Darlene lived in Colorado, I was here in Texas, and another friend she’d contacted lived in Maine. We were critique/writing partners and we were in touch every day. Finally, late at night, Darlene emailed again. Yes, something had happened.
Jolene had taken her own life. We were heartbroken for Darlene, heartbroken that Jolene had seen no other way out of whatever pit she had fallen into. At last, in her grief, Darlene began to share with others the journey of losing a loved one to suicide. One of the deepest parts of the sorrow was all the “could haves” surrounding Jolene. She “could have” had so much more and done so many things in her life that she chose to end. I named a young character in one of my books Jolene, after her, and all the things she didn’t get to do.
Suicide, like mental illness, is another one of those subjects we tend to be hush, hush about, when maybe we shouldn’t.

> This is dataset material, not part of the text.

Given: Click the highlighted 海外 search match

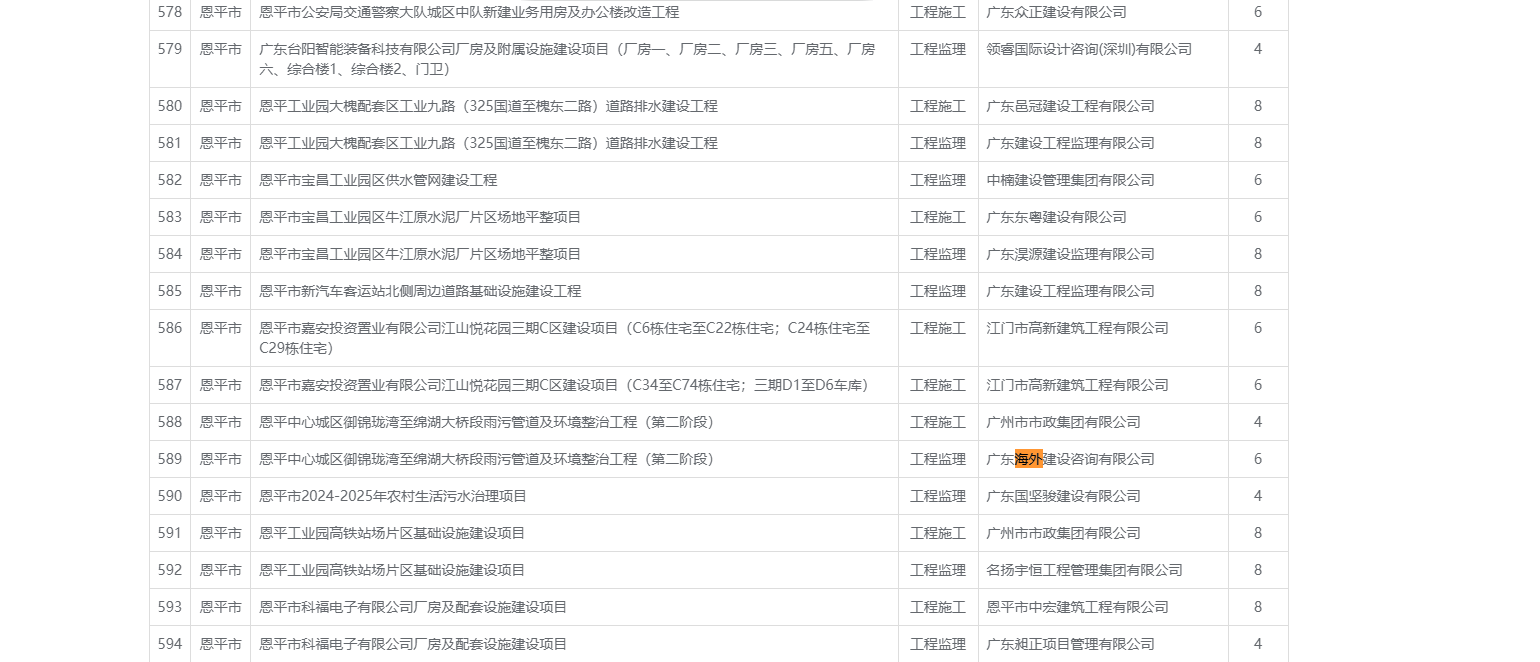Looking at the screenshot, I should pos(1028,459).
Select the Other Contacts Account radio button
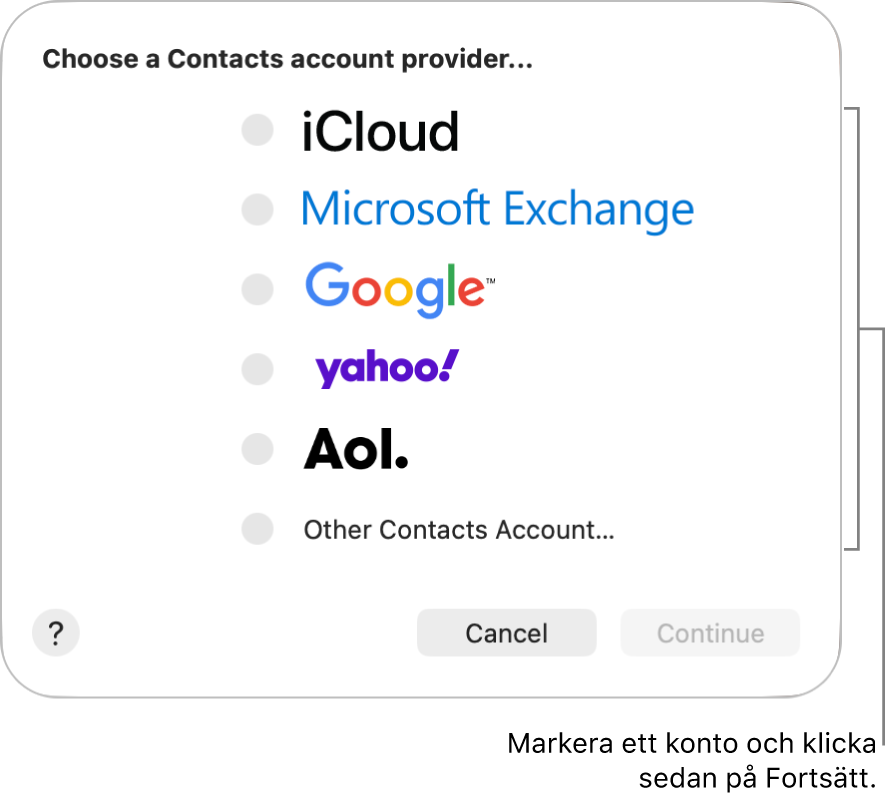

Many of us don’t understand what someone faces when having suicidal thoughts. For many of us, life is hard but it also has beauty. Many of us have hope and strength to fight our way out of “the blues.” But severe depression is more than a case of “the blues.”
Whenever I see an email press release with the subject “Death of a Fort Hood Soldier” in my mailbox, I wonder again if it is yet another suicide, a “soldier found unresponsive” in their residence. If it is in Copperas Cove, I check the police bulletin and more than once, there has been a report of an “unattended death” on the list.
I have also heard whispers of young people in our very community trying to take their lives and some of them succeeding. But, it is hush, hush. Don’t ask, don’t tell. But the circumstances surrounding suicide are a very private pain for families. Yet if we start to address what leads up to suicide and the ripple effect it causes afterward, maybe others—whether a soldier or a young person—will make another choice, and choose life, no matter how painful it is, if they know there is someone there to stand with them in their pain.
One brave young lady in our community has made a start, by holding a teen suicide awareness and prevention candlelight walk in South Park on Saturday evening at 8 p.m. I hope you will join her to show others they are not alone.